採血による厳格なモニタリング「TDM」が必要なクスリもある
TDMを行うには採血をする必要があり、対象となるクスリのほとんどは血中濃度が一番低くなるタイミング(クスリの投与直前)で採血し、血中濃度が測定されます。この濃度をわれわれは「トラフ値」と呼んでいます。トラフ値が高ければ、そのクスリの血中濃度がずっと高い状態に体がさらされているということになり、これは副作用のリスクが高くなるということと同じ意味になります。特にTDMが必要となるクスリの使い始めの頃は、頻回に血中濃度を確認しなければなりません。その後、血中濃度がある程度、有効域内で安定していることが確認できれば、TDMの回数は少なくなっていきます。

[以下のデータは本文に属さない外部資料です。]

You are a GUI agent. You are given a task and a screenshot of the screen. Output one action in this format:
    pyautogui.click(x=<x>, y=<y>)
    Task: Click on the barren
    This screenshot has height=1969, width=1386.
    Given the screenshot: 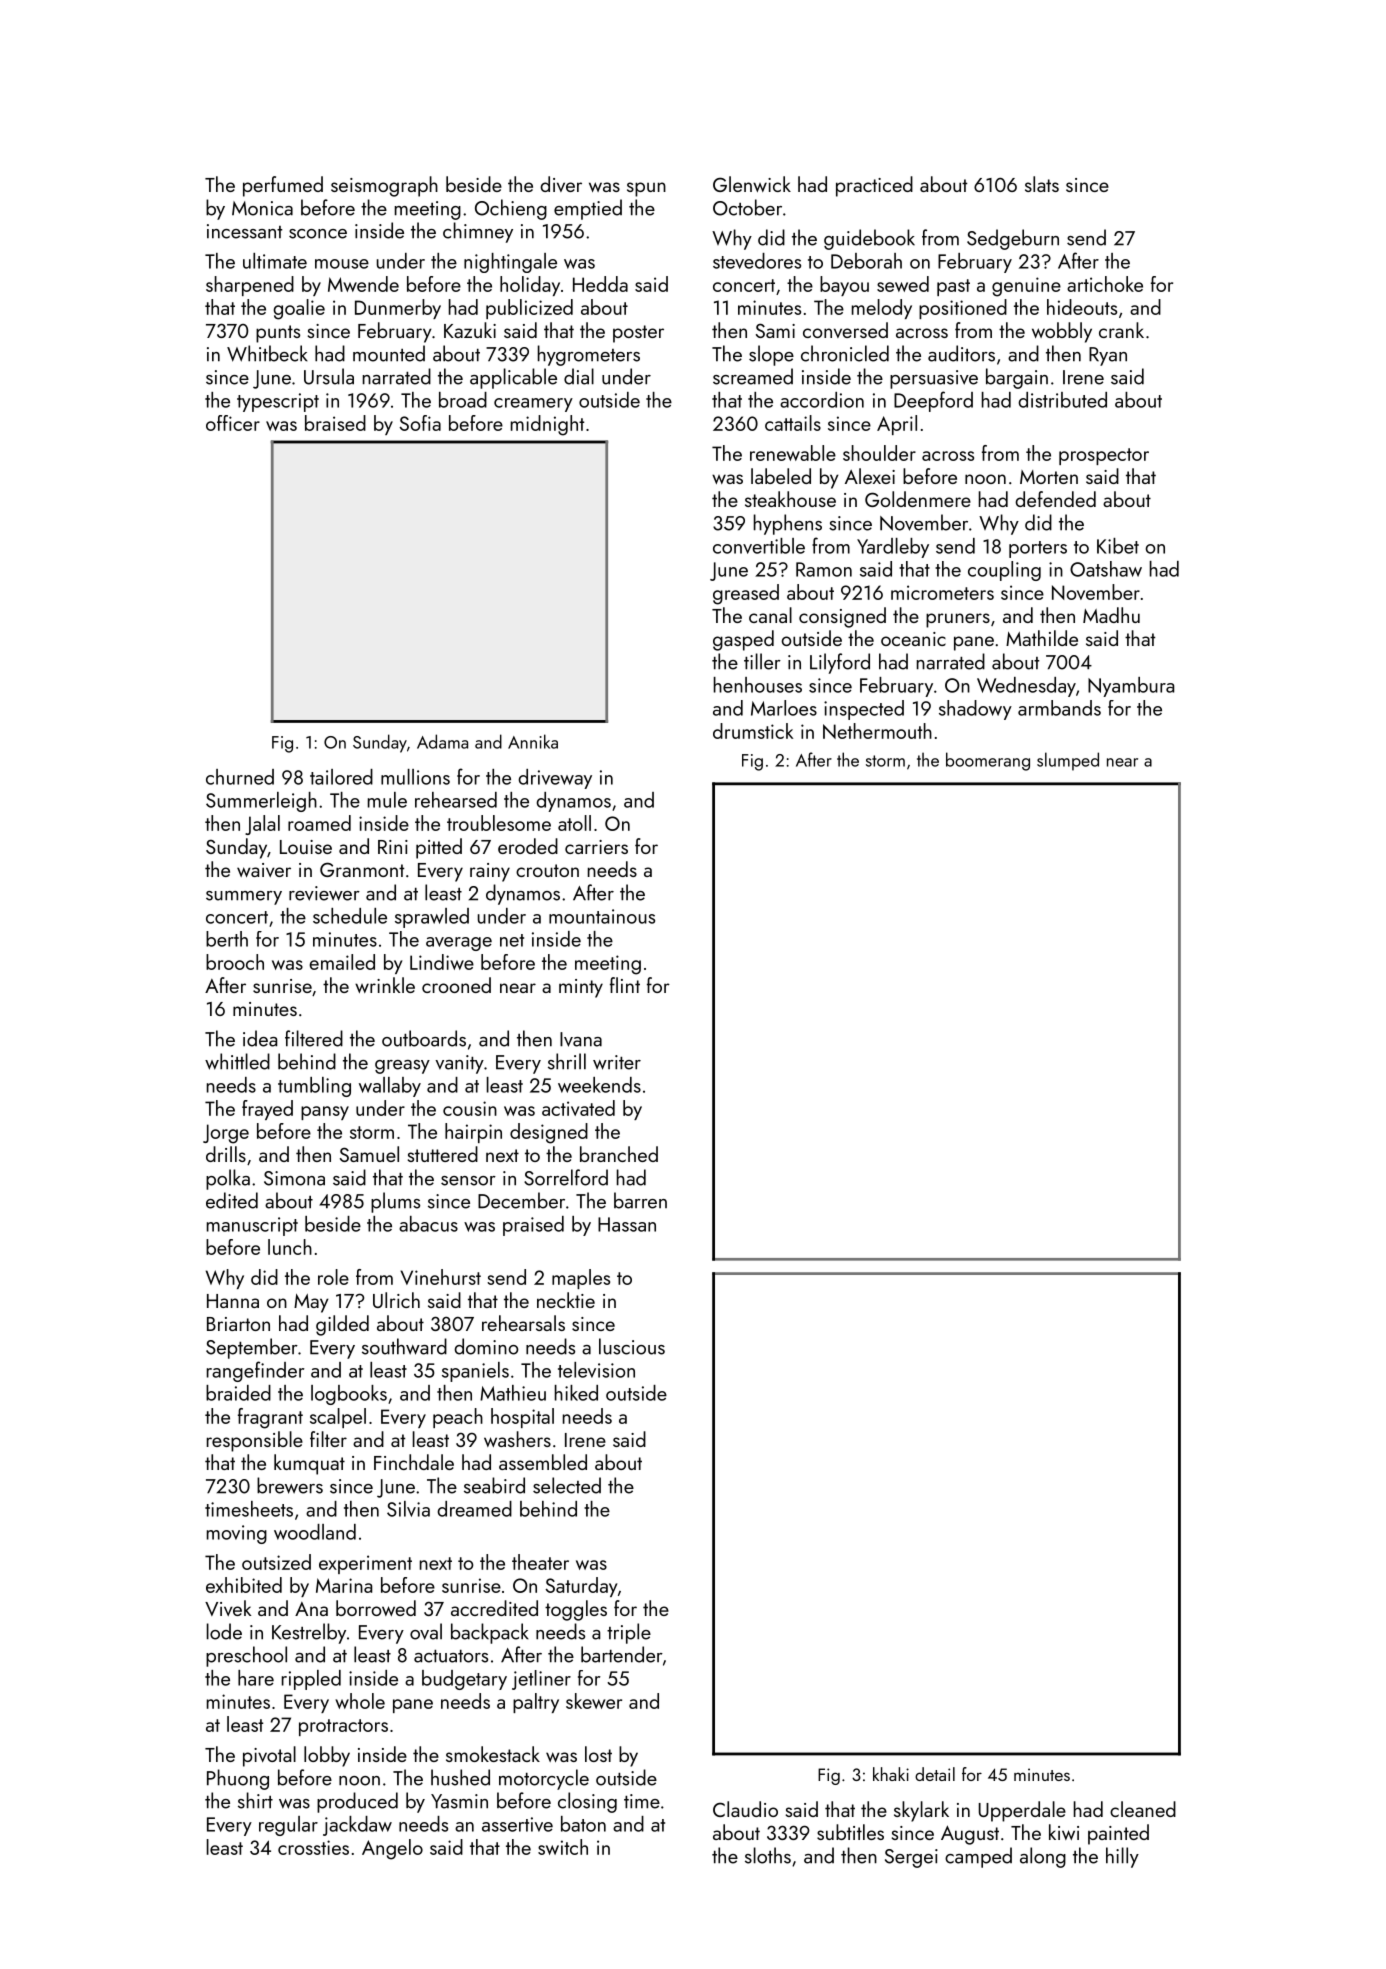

高齢者は肝臓や腎臓の機能が低下しているケースもあるため、TDMが必要となるクスリを使う場合には特に注意が必要です。こう聞くと怖く感じられるかもしれませんが、血中濃度をしっかり確認できるということは、しっかり安全に使用できるということでもあります。
ほとんどの場合、通常の検査と同時にTDMも行われます。もし採血結果をもらうことができたら、その項目の中にクスリの名前が含まれていないか確認してみましょう。もしかしたらTDMが必要なクスリを使っているかもしれません。